Adelaide’s Wonderland Ballroom up for sale
One of Australia’s few competition ballrooms has come onto the market in the wake of the COVID-19 downturn.
Adelaide’s magically-named Wonderland Ballroom has swept locals up in the glamour and fun of dance for more than 50 years. It’s been the site of an annual national ballroom competition, the go-to place for a night of rock’n’roll, debutante balls and weddings, but with the sale its days as a dance venue could be nearing an end.
Set in the heart of the leafy, inner-southern suburb of Hawthorn, the building at 126 Belair Rd is within an Urban Corridor Living zone that allows for developments up to four storeys.
Commercial SA agent Evan Florinis has the 1534sqm site on the market for “in the vicinity of $3 million”. He told realcommercial.com.au the property had predominantly attracted interest from developers, but other parties had discussed commercial usage that could require significant modifications of the large building.
“We may even see parties wanting to reconfigure the actual building to bring parking on to the site and still maintain some of the building,” said Mr Florinis, adding the property had driveway access out to George St.
In addition to the 967sqm ballroom and its special ‘sprung floor’, the building has a commercial kitchen, grand foyer, a separate hall and a number of offices.
The Wonderland Ballroom began life with a very different purpose. In 1963, it became the first Druze Hall in the world to be built outside of Lebanon.
The Druze community of South Australia wanted to create a community centre for the increasing number of people migrating from Lebanon to Adelaide. They raised donations and a group of 20 Druze families guaranteed the loan to enable the centre to be built.
In 2016, it was bought by the Australian Unitarian Druze Community Incorporated which continued it as a centre for community and cultural events, as well as hiring it out to dance schools and senior citizens groups. But last year, when the COVID-19 pandemic saw such events cancelled for months on end, it took a financial toll on the centre. Earlier this year, its owners notified hirers that it would be placed on the market.
Rhett English, a champion ballroom dancer, co-director of Adelaide’s Dance Gallery and the centre’s most regular hirer, remembers his first dance performance at the Wonderland Ballroom when he was a 10-year-old – nearly 50 years ago.
He said it holds a special place not just in his heart, but in the heart of the local dance community.
“I’ve been hiring that venue for the best part of 10 years for social dances and it’s been hired for 40 to 45 years for dance competitions.
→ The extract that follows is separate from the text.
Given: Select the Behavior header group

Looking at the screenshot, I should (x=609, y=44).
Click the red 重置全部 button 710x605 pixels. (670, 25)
It will be a shame if we lose it and lose somewhere a lot of people can go to dance, exercise and socialise,” he said.
“We have couples who come from all over Australia to compete at the championships and they all say this is one of the best ballrooms in the country. They say to me, ‘We wish we had a ballroom like this in our state.’ ”
Mr English said over the decades many locals had met their partners at Wonderland and later married. “They ring me to say they want to book in for one of our dances on a certain date because it’s the anniversary of when they met.”
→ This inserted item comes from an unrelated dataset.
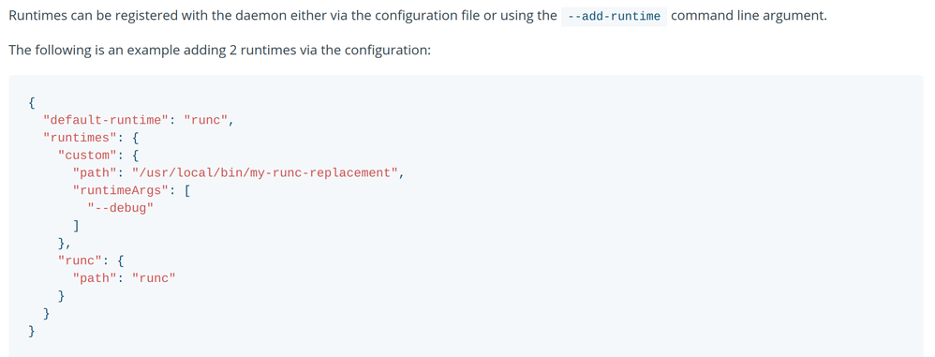Click the "path" key under custom

coord(95,172)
He’s hoping people will rally and lobby the local council to consider buying the Belair Rd building so it could continue to serve the dance world and the local community.
Asked where the ballroom championships and other dance events would be held in Adelaide if the ballroom was demolished to make way for a development, he replied: “Good question. There won’t be anything that’s quite like the Wonderland anywhere.”
In the 40 years before Wonderland Ballroom opened, social dances in Adelaide were held at the Palais de Danse on North Terrace. Built in 1920, the art deco building was demolished in 1967. The site is now a car park.